Regarding temperature extremes and wind extremes, I have seen nothing to disagree with what you are saying. However with rainfall, I thought there was agreement that warmer atmosphere holds more water and due to some constraint (energy budget?) it was fairly clear that the heavy downpours are going to get heavier. Have I got that wrong, is this highly contested?

[I agree; and so does WJI, given the paper you've quoted above. But there is another way of looking at it: most stuff is approx normal, but rainfall isn't. If you look at extremes of its log distribution, which is approx normal, you may find its changes revert to what everything else does, ie the distribution just shifts -W]

See Barry Brook for a discussion on the current Aussie heatwave and weather extremes here.

With respect to water vapour, having more in the atmosphere doesn't simply mean more available to fall as rain, it is also the primary "fuel" for weather systems, so there should be some expectation for an intensification of some kinds of weather event (but that's an unreferenced arm wave, sorry...).

Have I understood what you are saying William because it seems bizarre.

A shift in the log distribution (without increasing its variability) would mean more heavy downpours and greater probability of no rainfall leading to more floods and more droughts. In laymans terms these increasing impacts are an increase in variability and on an ordinary frequency distribution plot would be an increase in variability.

Now merely because you prefer to look at more normal shaped distributions you want to convert to a log distribution which allows you to say anti-alarmist things like 'claims of more weather extremes are often over-hyped'.

I must be misunderstanding because to me that seems more like I want to say anti-alarmist things so I will start making adjustments to distributions to suit me rather than demonstrating impacts so that might it might allow me to get away with saying those anti-alarmist things.

[It depends by what you mean by "more extremes". If you take temperature, then certainly we expect more "extreme" high temperatures, as measured by the distribution we're used to nowadays.

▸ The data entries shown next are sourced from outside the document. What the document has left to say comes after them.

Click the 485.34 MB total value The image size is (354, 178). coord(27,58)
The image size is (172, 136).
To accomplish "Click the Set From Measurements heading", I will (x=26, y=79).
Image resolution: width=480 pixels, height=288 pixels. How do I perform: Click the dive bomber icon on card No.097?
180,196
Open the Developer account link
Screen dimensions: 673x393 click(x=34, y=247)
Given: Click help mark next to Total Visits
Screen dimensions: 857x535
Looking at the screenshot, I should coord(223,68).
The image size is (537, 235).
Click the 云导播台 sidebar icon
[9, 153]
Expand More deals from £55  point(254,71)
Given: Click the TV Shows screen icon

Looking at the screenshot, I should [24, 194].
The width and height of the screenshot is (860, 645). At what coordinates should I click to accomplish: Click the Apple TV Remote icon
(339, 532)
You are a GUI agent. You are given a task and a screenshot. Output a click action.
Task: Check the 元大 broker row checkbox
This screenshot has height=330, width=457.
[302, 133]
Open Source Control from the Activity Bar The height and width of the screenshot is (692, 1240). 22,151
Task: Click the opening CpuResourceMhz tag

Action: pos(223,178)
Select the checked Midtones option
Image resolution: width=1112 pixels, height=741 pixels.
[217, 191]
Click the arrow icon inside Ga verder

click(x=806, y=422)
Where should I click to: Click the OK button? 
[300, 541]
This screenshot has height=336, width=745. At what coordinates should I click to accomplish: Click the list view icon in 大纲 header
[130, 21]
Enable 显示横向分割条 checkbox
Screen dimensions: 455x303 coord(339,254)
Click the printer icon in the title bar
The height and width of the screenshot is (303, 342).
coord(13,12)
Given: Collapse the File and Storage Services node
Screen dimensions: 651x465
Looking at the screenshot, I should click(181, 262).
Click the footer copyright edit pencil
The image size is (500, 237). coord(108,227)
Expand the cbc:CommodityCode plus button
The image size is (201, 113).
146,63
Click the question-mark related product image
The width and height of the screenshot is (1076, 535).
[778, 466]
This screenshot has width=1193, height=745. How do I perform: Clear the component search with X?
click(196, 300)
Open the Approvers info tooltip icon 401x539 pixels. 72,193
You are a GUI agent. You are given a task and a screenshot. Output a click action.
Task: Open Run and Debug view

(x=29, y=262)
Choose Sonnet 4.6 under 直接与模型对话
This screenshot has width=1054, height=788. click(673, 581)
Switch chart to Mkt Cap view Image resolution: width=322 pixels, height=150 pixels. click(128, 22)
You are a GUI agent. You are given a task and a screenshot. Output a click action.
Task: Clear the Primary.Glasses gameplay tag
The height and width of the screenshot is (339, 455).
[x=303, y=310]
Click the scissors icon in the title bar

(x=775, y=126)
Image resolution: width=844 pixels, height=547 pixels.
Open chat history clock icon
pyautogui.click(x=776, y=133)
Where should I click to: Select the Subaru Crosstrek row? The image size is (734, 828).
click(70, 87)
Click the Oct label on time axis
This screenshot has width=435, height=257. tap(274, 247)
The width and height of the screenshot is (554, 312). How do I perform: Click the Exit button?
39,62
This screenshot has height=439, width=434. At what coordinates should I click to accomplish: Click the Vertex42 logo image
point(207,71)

But we don't expect more "extremes" as measured by the same distribution, with the mean shifted.

In the case of ppn, thats not true. But arguably thats because the ppn distribution is so obviously non-normal. I'm saying that if you transform it to a normal distribution, then maybe it is so (I haven't done the calculations) -W]

If you haven't done the calculations then I would doubt it. I am judging this by "the increase at the heaviest rain events is large enough that the energy constraint on the total implies that only on one day in ten does precipitation increase" quoted earlier. Other models might show different figures to this 90% of days with less precipitation and 10% of days with (lots) more. Even so, how would anything like this not be an increase in variability even on a log distribution?

IMHO, just because the ppn distribution is so obviously non-normal should not allow you to ignore ppn or handwave it away with some weird log conversion that you want to do to make the distribution more normal, even if that does have the effect you suggest it might but I doubt.